Goff’s tax in trouble
The Herald reports:
Goff is pinning his hopes on the targeted rate to replace ratepayer spending by Auckland Tourism, Events and Economic Development (Ateed) to attract visitors and fund major events. It would free up $28 million to fund transport and housing infrastructure and help Goff’s election pledge to hold rates to 2.5 per cent.
If the accommodation providers are forced to fully fund ATEED, they should then get to decide what level of funding it gets. Allow them to appoint a majority of the board and you’d soon get better value for money.
Goff said 75 per cent of the feedback so far on the draft budget supported the targeted rate.
Of course it is. You are proposing a tiny number of ratepayers pick up the bill for the other million ratepayers.

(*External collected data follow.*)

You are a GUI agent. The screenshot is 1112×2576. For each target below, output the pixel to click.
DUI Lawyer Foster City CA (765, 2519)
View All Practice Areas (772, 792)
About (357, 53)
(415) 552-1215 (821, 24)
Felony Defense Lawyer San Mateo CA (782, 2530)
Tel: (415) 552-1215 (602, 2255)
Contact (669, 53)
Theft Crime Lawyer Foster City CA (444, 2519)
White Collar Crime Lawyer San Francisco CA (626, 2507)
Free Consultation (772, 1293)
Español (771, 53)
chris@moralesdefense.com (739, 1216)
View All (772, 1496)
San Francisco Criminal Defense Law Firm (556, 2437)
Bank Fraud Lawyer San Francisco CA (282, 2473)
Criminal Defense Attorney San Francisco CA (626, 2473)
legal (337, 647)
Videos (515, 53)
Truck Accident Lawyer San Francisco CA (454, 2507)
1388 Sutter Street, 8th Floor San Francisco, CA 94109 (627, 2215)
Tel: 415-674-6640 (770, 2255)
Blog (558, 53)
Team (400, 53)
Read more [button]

Last night, Tourism Industry Aotearoa chief executive Chris Roberts said the targeted rate would be a disaster for Auckland and should be withdrawn.
He said visitors to Auckland spend $7.5 billion a year, of which the accommodation sector only accounted for 9 per cent but which is being asked to pay 100 per cent of the targeted rate.
I’m all for user pays, but it should be on all tourism businesses, not just hotels and motels. And they should then get to decide what level of funding for ATEED is deemed worthwhile.
Last week, motel owner Troy Clarry told councillors his Whangaparaoa 14-room motel’s rates would rise from $13,600 a year to just under $40,000.
In 2015-16 he made $529,000 from the motel on 65 per cent occupancy and after taking a $52,000 salary for two people net profit before tax was $27,000.
Much of this was reinvested in the business but the new rate would swallow nearly all of this.
So Goff’s tax will mean the motel is no longer profitable.